What needs to be done
Starting with the line that contains "You are a computer-use agent. This" and continuing through the line that contains "will tap(1429, 15).", reproduce these items with "Screen dimensions" switched to "Screen size" and everything else left unchanged.

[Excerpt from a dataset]
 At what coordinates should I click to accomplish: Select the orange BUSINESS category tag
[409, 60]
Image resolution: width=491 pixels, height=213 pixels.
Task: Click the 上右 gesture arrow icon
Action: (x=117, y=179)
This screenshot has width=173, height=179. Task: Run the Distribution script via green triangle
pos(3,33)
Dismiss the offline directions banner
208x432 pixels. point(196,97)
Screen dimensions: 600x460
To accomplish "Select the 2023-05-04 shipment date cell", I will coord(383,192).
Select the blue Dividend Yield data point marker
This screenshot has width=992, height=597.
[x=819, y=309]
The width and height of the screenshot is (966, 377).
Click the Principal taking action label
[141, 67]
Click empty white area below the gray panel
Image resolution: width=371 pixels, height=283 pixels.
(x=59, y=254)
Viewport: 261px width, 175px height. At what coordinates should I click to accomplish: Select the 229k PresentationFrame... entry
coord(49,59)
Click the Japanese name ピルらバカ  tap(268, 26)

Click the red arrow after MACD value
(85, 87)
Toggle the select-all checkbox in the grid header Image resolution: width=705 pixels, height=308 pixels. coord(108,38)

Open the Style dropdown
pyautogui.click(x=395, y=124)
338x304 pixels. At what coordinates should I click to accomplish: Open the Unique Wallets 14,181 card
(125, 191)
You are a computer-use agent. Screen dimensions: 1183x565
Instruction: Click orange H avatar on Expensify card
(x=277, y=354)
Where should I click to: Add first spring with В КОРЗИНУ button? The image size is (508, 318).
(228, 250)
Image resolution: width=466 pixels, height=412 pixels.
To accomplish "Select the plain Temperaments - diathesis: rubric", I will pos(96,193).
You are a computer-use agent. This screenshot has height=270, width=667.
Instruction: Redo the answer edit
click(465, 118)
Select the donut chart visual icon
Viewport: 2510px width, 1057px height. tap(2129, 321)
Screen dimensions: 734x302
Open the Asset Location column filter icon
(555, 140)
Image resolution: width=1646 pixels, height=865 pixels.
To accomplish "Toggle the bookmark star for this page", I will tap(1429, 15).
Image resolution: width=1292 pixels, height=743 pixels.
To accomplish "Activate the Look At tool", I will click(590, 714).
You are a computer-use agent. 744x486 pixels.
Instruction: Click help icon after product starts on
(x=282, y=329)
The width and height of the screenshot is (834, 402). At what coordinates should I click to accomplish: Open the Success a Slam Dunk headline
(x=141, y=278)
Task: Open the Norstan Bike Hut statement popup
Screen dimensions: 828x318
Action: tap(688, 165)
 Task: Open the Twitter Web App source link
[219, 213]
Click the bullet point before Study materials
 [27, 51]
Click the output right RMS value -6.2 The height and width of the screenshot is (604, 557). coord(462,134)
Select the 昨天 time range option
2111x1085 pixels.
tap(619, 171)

Solution to the exercise
You are a computer-use agent. This screenshot has height=270, width=667.
Instruction: Redo the answer edit
click(465, 118)
Select the donut chart visual icon
Viewport: 2510px width, 1057px height. tap(2129, 321)
Screen size: 734x302
Open the Asset Location column filter icon
(555, 140)
Image resolution: width=1646 pixels, height=865 pixels.
To accomplish "Toggle the bookmark star for this page", I will tap(1429, 15).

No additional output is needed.